» **Parts of the exercise**
#1 Answer these about the post on the full-entry Dilbert feed, one answer per line, marked the same way:
(a) Why was the Dilbert Blog's RSS feed changed to show only a snippet?
(b) How long does the cached text file last before it gets made again?
(c) Whose gem does most of the heavy lifting?
#2 Extend the post on the full-entry Dilbert feed, picking up right after its last line.

» **Extract provided**
----------------------------------------

Written December 14, 2007. Tagged Ruby, Hpricot, RSS.
The Dilbert Blog can be entertaining. However, the RSS feed was recently changed from containing the full entries to containing only a snippet, to increase ad revenue (by having people click through to the site).
I like full entries in my feed reader, so I made a feed that has them: dilbert.rss
That's all you need to know if all you wanted was the feed. Read on for technical details.
I'm using Ruby as a CGI script on Dreamhost (referral link).
Most of the heavy lifting is done by Christoffer Sawicki's excellent Feedalizer gem.
I added very simple caching: rather than retrieving and parsing the web site on each hit, the output is written to a text file. The text file lives for 30 minutes and is then regenerated on the next hit.
This goes in dilbert.cgi
, which should be executable:
#!/usr/bin/env ruby
# This script generates a RSS feed for The Dilbert Blog with full entries,
# as opposed to summaries.
# Enable using gems I've installed, on Dreamhost
# http://nateclark.com/articles/2006/10/20/dreamhost-your-own-packages-and-gems
ENV['GEM_PATH'] = "/usr/lib/ruby/gems/1.8:/home/henrik/.gems"
require "rubygems"
require "feedalizer"
URL = "http://dilbertblog.typepad.com/the_dilbert_blog/"
CACHE_FILE = "dilbert.cache"
CACHE_LIFE = 30 # minutes
def uncached?

----------------------------------------

» **Dataset extract**
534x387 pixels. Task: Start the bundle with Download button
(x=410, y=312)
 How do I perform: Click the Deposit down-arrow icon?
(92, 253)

----------------------------------------

» **Task-by-task answers**
#1
(a) To increase ad revenue by getting people to click through to the site.
(b) 30 minutes; after that it is made again on the next hit.
(c) Christoffer Sawicki's Feedalizer gem.

#2
!File.exist?(CACHE_FILE) ||
(Time.now - File.mtime(CACHE_FILE))/60 > CACHE_LIFE
end
print "Content-Type: text/xml\n\n"
feedalize(URL) do
feed.title = "The Dilbert Blog: Full Entries"
feed.description = "Dilbert humor, business absurdity, the meaning of life. And full entries."
feed.about = URL
scrape_items("//div.entry") do |rss_item, html_entry|
header = html_entry.at('.entry-header')
rss_item.link = header.at('a').attributes['href']
rss_item.date = Time.parse(html_entry.at('.post-footers').inner_text)
rss_item.title = header.inner_text
rss_item.description = html_entry.at('.entry-body').inner_html
end
File.open(CACHE_FILE, 'w') {|f| f.write output } # cache output
end if uncached?
print File.read(CACHE_FILE)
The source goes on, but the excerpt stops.